- Task to complete -
Filter the entries for the word "Rosa". Copy each line in which it occurs.

- Excerpted data -
+===+
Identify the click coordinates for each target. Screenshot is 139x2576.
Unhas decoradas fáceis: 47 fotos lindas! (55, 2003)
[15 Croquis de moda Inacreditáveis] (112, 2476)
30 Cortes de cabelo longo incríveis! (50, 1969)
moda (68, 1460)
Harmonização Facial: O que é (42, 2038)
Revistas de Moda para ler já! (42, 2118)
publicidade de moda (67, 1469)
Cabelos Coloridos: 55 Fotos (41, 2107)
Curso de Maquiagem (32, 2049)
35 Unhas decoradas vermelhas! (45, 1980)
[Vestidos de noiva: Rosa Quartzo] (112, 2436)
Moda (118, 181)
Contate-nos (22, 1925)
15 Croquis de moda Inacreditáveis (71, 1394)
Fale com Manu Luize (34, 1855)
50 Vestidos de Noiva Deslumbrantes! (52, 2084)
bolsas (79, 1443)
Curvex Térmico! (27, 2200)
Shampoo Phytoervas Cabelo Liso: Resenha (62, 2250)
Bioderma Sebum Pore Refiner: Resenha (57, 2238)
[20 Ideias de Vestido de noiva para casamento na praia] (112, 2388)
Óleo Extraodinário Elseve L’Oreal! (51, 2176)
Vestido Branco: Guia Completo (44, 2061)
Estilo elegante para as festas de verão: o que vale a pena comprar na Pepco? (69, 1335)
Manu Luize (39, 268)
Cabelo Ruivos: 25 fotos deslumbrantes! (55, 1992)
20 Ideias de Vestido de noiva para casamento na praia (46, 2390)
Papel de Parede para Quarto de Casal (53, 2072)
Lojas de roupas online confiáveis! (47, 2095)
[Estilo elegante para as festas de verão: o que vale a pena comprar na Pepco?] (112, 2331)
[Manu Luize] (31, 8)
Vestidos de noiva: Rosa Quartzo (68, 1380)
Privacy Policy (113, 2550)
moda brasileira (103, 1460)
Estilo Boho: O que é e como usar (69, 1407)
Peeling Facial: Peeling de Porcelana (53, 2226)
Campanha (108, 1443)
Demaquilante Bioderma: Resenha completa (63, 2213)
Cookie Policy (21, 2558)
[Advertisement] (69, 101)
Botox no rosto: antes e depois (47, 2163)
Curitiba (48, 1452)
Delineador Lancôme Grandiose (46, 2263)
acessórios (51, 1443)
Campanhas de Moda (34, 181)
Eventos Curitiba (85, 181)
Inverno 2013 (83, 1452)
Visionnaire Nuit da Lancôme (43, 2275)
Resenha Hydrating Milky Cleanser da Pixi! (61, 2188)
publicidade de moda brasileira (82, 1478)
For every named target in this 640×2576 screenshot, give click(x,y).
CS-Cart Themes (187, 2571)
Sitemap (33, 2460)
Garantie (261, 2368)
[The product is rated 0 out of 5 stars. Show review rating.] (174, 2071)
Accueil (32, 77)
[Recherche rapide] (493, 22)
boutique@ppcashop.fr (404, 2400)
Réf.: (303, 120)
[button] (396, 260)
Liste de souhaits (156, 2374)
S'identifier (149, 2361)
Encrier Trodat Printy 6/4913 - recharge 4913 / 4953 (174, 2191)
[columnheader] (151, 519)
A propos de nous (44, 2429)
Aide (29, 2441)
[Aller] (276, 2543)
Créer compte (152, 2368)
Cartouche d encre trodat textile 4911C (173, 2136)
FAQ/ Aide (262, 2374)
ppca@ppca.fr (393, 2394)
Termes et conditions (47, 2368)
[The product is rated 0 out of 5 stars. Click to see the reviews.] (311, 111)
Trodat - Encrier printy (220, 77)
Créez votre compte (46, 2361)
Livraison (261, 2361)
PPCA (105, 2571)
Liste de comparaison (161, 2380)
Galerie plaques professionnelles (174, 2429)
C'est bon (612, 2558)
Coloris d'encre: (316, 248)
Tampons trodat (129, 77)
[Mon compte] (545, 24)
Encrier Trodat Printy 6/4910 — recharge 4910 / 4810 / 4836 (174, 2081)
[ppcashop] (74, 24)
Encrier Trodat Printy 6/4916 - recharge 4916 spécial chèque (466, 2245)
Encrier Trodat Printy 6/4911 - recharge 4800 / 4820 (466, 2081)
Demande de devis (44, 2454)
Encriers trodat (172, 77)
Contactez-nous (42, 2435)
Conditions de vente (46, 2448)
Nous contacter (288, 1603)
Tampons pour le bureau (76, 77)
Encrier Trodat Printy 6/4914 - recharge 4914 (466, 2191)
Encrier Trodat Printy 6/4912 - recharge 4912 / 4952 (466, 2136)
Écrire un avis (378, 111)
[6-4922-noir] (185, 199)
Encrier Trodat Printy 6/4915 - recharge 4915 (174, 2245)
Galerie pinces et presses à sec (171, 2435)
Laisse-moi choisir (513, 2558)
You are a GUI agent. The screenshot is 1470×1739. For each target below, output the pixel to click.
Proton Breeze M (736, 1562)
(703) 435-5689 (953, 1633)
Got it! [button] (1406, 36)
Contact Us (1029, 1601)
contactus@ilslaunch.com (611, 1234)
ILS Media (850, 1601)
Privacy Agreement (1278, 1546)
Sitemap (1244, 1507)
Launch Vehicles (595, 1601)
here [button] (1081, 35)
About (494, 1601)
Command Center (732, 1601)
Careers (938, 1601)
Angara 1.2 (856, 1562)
+===+
- Task answer -
[Vestidos de noiva: Rosa Quartzo] (112, 2436)
Vestidos de noiva: Rosa Quartzo (68, 1380)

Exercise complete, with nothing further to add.